In-depth Understanding of React: The Scheduling Engine — Scheduler

Time： 2024-10-21 Column：Mobile & Frontend views：320

Since React released version 18 (referred to as v18) in June 2022, nearly two years have passed. Many developers have experienced the new features brought by v18, with the most eye-catching being the Concurrent Mode. As long as we render our application using the createRoot() method, we can experience the extreme smoothness that Concurrent Mode offers. At the core of supporting Concurrent Mode is the scheduling engine in React's execution flow — Scheduler.

Scheduling is not a new term. In the computer industry, from operating systems to browsers, and even in large-scale application layers, there is a need for task scheduling. The essence of scheduling is determining how to execute multiple independent tasks at reasonable times. Today, we are studying Scheduler, exploring how it schedules the tasks produced by React.

The exciting part is that Scheduler is a standalone package, meaning it can be used independently in any other library outside of React. What's even more impressive is that the entire source code is only about 600 lines. Understanding Scheduler before diving deep into React is a great choice, as you can grasp it without having to wade through React's complex execution flow. This article attempts to analyze Scheduler from a source-code-level perspective, laying a solid foundation for a deeper understanding of React. By the end of this article, you may find answers to the following questions:

Why do we need Scheduler, and what problems does it solve?
What are priorities in Scheduler?
What data structures does Scheduler use to maintain tasks?
How does Scheduler split tasks?
What is Scheduler's execution flow?
And much more...

Let’s dive in!

1. Concepts

Why do we need Scheduler?

Why do we need a scheduler?

First, it solves the issue of jank (lagging). This comes from a fundamental limitation: the JavaScript engine and rendering are executed on the same thread, and they are mutually exclusive. To ensure smooth user interactions without lag, the screen needs to maintain a refresh rate of 60 frames per second (fps). However, React can generate CPU-intensive tasks like diffing thousands of virtual DOM nodes, which can block the browser's rendering and lead to page lag.
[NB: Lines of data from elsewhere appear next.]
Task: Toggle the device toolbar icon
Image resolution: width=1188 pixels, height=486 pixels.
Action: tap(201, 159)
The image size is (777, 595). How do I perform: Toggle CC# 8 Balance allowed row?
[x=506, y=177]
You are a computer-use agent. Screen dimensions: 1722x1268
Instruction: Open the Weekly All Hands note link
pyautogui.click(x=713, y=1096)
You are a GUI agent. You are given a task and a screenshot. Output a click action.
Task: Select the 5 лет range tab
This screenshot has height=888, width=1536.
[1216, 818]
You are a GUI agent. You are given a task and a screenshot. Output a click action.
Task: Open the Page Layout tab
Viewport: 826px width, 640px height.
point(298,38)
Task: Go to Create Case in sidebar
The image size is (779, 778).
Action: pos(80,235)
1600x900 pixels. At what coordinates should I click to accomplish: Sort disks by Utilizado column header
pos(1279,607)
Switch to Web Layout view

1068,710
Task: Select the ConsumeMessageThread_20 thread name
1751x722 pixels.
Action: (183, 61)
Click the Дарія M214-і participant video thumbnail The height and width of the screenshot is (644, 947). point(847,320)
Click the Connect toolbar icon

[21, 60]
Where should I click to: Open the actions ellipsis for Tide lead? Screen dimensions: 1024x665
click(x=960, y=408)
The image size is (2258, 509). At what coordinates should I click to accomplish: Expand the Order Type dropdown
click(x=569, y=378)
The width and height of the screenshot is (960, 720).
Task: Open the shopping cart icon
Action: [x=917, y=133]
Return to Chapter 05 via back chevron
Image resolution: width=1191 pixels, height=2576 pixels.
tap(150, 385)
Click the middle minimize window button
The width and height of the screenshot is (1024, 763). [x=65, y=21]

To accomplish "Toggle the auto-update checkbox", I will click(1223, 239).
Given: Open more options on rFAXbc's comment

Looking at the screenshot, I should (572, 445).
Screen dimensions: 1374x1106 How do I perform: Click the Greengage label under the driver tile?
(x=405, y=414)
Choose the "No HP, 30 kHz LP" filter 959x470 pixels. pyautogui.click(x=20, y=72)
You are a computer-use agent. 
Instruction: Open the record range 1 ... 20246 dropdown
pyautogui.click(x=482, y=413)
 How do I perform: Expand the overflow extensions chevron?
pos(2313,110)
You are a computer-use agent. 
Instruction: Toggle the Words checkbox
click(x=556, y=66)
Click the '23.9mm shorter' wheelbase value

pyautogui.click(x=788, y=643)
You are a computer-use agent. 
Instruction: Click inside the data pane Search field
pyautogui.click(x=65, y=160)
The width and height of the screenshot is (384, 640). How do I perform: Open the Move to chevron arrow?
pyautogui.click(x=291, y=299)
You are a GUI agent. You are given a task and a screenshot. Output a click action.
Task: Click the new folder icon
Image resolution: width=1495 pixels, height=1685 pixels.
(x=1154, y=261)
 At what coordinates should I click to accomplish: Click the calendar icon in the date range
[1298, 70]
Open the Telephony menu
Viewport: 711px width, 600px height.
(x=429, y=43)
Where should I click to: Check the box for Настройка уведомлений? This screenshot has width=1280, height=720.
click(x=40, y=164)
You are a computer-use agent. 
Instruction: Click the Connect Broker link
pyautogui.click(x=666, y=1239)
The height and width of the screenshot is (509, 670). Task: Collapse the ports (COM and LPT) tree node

Second, React generates tasks with different priorities. High-priority tasks may be generated later, so lower-priority tasks need to be interruptible, allowing high-priority tasks to execute first. This improves user experience by responding better to actions like clicks and mouse movements.

These are the reasons why React needs a scheduler!

Problems Solved

In React’s execution flow, many tasks are generated. These tasks vary in execution time and priority. They are all handed over to Scheduler for handling. Scheduler has its own mechanism for determining how to execute these tasks at the right time, helping address CPU-intensive and IO-intensive scenarios.

2. Hands-On Experience

As mentioned earlier, Scheduler can be used independently. Rather than discussing it theoretically, let’s create a project and try it out ourselves:

npm init
npm i scheduler -S

Scheduler exposes many methods, but the most important one is unstable_scheduleCallback, which schedules a task based on a certain priority.

// test.js
const { unstable_scheduleCallback } = require("scheduler");

const tasks = [1, 1, 2, 2, 3, 3, 4, 4, 1, 2, 3, 4, 1, 2, 3, 4, 3, 2, 1, 1, 1, 1, 1];

tasks.forEach((priority, i) => {
  unstable_scheduleCallback(priority, () => {
    console.log(priority, `Task ${i}`);
  });
});

console.log("script!");

Promise.resolve().then(() => console.log("Microtask after script"));

In the above code, tasks with different priorities (the lower the value, the higher the priority) are handed over to Scheduler for scheduling. We also test the asynchronous execution timing of the scheduler.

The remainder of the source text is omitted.